思わず口に出てしまったが、休み時間の喧騒でかき消されたようだ。ほっと息を吐く。なんども仕舞おうと思ったし、捨てようと思ったし、気付かないふりをしようとした。でも、出来なかった。言葉通り、「しようとした」だけで、最後の最後で何か邪魔をして出来なかった。そうして俺の中には、ぶつける先のない想いだけが溜まっている。そろそろどうにかするべきだろう。約束の日に三人でおいしくケーキを食べるためにも。今日の強引な誘いに乗ったのは、自分の気持ちにけりをつけるためだ。

 そうだ、恋愛感情だからいけないのだ。ふとそう思った。見返りを求める感情だけに、蓋をして隠してしまおう。それなら自分の好きという気持ちにまで、手を加える必要はない。彼女の喜ぶ顔が好きで、彼女が楽しそうにしていれば俺も楽しい。見返りはいらないと思えれば、大丈夫。自虐的でもいい。今の関係が保たれるなら、このほうがいい。結局理由をこじつけて、気持ちをどうにかできない自分に嫌気がして、少し泣きそうになった。でもこうやって考えれば、ケーキはおいしく食べられそうな気がして、少し心が軽くなった。
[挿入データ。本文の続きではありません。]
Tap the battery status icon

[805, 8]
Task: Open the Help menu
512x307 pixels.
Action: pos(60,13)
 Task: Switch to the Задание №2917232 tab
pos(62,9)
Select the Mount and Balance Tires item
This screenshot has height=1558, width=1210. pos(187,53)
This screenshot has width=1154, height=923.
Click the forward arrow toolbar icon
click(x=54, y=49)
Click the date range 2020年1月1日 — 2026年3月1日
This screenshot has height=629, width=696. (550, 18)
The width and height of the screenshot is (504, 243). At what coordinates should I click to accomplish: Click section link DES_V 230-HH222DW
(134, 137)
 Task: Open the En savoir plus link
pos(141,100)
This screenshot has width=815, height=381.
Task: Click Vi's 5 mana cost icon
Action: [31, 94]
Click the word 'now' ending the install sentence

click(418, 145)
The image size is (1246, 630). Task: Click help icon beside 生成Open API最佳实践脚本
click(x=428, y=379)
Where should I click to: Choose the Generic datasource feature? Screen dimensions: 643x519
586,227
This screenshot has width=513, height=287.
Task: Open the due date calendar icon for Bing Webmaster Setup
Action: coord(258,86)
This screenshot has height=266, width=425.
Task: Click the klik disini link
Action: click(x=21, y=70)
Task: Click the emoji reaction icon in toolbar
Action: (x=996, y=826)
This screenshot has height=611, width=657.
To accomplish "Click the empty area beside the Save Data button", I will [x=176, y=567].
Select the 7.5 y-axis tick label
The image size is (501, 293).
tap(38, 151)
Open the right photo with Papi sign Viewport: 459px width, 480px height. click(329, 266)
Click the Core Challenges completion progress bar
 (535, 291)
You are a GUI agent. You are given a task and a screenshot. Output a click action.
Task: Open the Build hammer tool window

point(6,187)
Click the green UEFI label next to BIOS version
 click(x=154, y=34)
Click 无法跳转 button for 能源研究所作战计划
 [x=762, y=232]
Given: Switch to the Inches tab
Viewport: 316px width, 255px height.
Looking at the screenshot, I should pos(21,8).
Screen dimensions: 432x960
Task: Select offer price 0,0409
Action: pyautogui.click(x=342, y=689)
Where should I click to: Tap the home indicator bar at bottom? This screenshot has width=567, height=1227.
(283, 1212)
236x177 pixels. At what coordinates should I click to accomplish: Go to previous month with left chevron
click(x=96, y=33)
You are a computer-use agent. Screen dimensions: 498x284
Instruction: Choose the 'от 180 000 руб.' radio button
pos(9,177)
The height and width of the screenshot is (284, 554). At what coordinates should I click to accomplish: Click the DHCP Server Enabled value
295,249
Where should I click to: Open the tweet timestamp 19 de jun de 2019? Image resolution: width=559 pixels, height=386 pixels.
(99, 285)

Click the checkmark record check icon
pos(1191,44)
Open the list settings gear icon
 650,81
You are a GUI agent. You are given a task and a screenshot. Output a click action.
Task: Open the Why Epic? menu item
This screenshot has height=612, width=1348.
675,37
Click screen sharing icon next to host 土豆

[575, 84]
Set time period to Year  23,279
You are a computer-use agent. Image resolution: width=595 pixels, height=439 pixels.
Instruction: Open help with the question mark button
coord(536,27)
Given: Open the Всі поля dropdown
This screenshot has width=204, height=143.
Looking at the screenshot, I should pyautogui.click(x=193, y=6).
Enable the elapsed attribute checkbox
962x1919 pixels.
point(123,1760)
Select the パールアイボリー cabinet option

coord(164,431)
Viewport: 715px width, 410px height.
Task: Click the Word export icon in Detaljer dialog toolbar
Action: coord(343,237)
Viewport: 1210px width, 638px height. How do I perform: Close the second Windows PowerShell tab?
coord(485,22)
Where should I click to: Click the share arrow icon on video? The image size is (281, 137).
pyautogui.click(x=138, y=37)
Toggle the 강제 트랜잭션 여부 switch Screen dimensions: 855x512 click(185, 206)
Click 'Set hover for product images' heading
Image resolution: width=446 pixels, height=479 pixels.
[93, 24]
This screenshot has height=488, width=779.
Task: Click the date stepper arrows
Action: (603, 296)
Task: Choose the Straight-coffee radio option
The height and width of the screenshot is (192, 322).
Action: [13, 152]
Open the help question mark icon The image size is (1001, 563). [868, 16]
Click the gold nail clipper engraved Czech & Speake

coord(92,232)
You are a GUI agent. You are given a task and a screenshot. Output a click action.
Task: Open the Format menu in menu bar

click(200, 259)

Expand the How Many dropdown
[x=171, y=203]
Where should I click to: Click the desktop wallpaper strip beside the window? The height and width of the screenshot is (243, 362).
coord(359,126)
 想ってるだけで、いい。本当は君が振り向いてくれるのが、一番いい。でも、そこは蓋をするから、この不安定で自分勝手な気持ちを、「愛」と呼ばせて。

読んでいただいて、ありがとうございます。

初投稿で、未熟すぎる文章ではありますが、楽しんでいただけたら幸です。


私の中で恋愛感情は見返りを求めるもの。

愛情は献身的で見返りを求めないこと。

と考えておりますので、少年の思想が理解できなかった方は(読んで下さった方みなさんだと思いますが)、ここでご理解いただけるとありがたいです。解りにくくて、申し訳ないです。


では。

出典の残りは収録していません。